_Instructions for the task_
Render the listing below as a JSON list of strings, with one string per line and blank lines omitted.
'''
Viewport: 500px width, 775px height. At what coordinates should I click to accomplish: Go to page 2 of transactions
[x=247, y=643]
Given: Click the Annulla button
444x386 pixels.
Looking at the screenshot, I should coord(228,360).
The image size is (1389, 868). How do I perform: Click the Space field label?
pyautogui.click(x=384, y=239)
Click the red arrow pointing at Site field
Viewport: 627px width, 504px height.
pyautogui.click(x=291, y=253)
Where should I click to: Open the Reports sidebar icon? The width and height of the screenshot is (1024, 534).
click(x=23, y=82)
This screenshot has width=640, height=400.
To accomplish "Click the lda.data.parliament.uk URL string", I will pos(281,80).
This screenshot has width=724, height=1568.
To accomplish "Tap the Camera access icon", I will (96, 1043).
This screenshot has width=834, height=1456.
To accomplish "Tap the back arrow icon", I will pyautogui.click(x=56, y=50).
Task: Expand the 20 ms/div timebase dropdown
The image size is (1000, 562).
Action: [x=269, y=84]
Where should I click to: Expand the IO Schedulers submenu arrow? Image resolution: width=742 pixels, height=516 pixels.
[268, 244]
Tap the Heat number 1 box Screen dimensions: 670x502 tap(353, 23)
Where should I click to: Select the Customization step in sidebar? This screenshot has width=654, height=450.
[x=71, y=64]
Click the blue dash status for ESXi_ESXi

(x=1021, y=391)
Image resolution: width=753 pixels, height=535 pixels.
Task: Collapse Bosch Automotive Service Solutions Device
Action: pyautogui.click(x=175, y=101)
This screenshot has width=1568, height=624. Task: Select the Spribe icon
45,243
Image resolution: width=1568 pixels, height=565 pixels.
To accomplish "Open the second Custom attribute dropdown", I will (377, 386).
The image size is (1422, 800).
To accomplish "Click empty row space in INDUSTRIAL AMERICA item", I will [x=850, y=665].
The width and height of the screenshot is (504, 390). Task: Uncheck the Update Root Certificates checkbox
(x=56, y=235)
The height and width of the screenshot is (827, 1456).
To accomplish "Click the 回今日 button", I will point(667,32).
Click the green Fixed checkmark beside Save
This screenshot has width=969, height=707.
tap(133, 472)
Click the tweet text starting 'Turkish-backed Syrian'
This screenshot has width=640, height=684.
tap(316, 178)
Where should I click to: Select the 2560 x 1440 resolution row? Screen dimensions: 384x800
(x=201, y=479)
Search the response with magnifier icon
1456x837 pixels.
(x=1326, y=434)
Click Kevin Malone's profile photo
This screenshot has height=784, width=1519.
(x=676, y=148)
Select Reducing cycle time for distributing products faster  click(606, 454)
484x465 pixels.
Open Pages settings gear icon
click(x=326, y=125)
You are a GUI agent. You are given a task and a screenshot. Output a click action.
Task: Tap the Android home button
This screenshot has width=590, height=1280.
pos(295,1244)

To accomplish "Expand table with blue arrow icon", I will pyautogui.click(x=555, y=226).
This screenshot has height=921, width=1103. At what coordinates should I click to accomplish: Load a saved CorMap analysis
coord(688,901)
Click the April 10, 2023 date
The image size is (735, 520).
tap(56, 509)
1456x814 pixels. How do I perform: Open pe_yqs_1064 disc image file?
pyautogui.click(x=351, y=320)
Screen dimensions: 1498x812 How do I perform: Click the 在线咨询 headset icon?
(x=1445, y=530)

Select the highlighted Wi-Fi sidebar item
'''
_Output_
[
  "Viewport: 500px width, 775px height. At what coordinates should I click to accomplish: Go to page 2 of transactions",
  "[x=247, y=643]",
  "Given: Click the Annulla button",
  "444x386 pixels.",
  "Looking at the screenshot, I should coord(228,360).",
  "The image size is (1389, 868). How do I perform: Click the Space field label?",
  "pyautogui.click(x=384, y=239)",
  "Click the red arrow pointing at Site field",
  "Viewport: 627px width, 504px height.",
  "pyautogui.click(x=291, y=253)",
  "Where should I click to: Open the Reports sidebar icon? The width and height of the screenshot is (1024, 534).",
  "click(x=23, y=82)",
  "This screenshot has width=640, height=400.",
  "To accomplish \"Click the lda.data.parliament.uk URL string\", I will pos(281,80).",
  "This screenshot has width=724, height=1568.",
  "To accomplish \"Tap the Camera access icon\", I will (96, 1043).",
  "This screenshot has width=834, height=1456.",
  "To accomplish \"Tap the back arrow icon\", I will pyautogui.click(x=56, y=50).",
  "Task: Expand the 20 ms/div timebase dropdown",
  "The image size is (1000, 562).",
  "Action: [x=269, y=84]",
  "Where should I click to: Expand the IO Schedulers submenu arrow? Image resolution: width=742 pixels, height=516 pixels.",
  "[268, 244]",
  "Tap the Heat number 1 box Screen dimensions: 670x502 tap(353, 23)",
  "Where should I click to: Select the Customization step in sidebar? This screenshot has width=654, height=450.",
  "[x=71, y=64]",
  "Click the blue dash status for ESXi_ESXi",
  "(x=1021, y=391)",
  "Image resolution: width=753 pixels, height=535 pixels.",
  "Task: Collapse Bosch Automotive Service Solutions Device",
  "Action: pyautogui.click(x=175, y=101)",
  "This screenshot has width=1568, height=624. Task: Select the Spribe icon",
  "45,243",
  "Image resolution: width=1568 pixels, height=565 pixels.",
  "To accomplish \"Open the second Custom attribute dropdown\", I will (377, 386).",
  "The image size is (1422, 800).",
  "To accomplish \"Click empty row space in INDUSTRIAL AMERICA item\", I will [x=850, y=665].",
  "The width and height of the screenshot is (504, 390). Task: Uncheck the Update Root Certificates checkbox",
  "(x=56, y=235)",
  "The height and width of the screenshot is (827, 1456).",
  "To accomplish \"Click the 回今日 button\", I will point(667,32).",
  "Click the green Fixed checkmark beside Save",
  "This screenshot has width=969, height=707.",
  "tap(133, 472)",
  "Click the tweet text starting 'Turkish-backed Syrian'",
  "This screenshot has width=640, height=684.",
  "tap(316, 178)",
  "Where should I click to: Select the 2560 x 1440 resolution row? Screen dimensions: 384x800",
  "(x=201, y=479)",
  "Search the response with magnifier icon",
  "1456x837 pixels.",
  "(x=1326, y=434)",
  "Click Kevin Malone's profile photo",
  "This screenshot has height=784, width=1519.",
  "(x=676, y=148)",
  "Select Reducing cycle time for distributing products faster  click(606, 454)",
  "484x465 pixels.",
  "Open Pages settings gear icon",
  "click(x=326, y=125)",
  "You are a GUI agent. You are given a task and a screenshot. Output a click action.",
  "Task: Tap the Android home button",
  "This screenshot has width=590, height=1280.",
  "pos(295,1244)",
  "To accomplish \"Expand table with blue arrow icon\", I will pyautogui.click(x=555, y=226).",
  "This screenshot has height=921, width=1103. At what coordinates should I click to accomplish: Load a saved CorMap analysis",
  "coord(688,901)",
  "Click the April 10, 2023 date",
  "The image size is (735, 520).",
  "tap(56, 509)",
  "1456x814 pixels. How do I perform: Open pe_yqs_1064 disc image file?",
  "pyautogui.click(x=351, y=320)",
  "Screen dimensions: 1498x812 How do I perform: Click the 在线咨询 headset icon?",
  "(x=1445, y=530)",
  "Select the highlighted Wi-Fi sidebar item"
]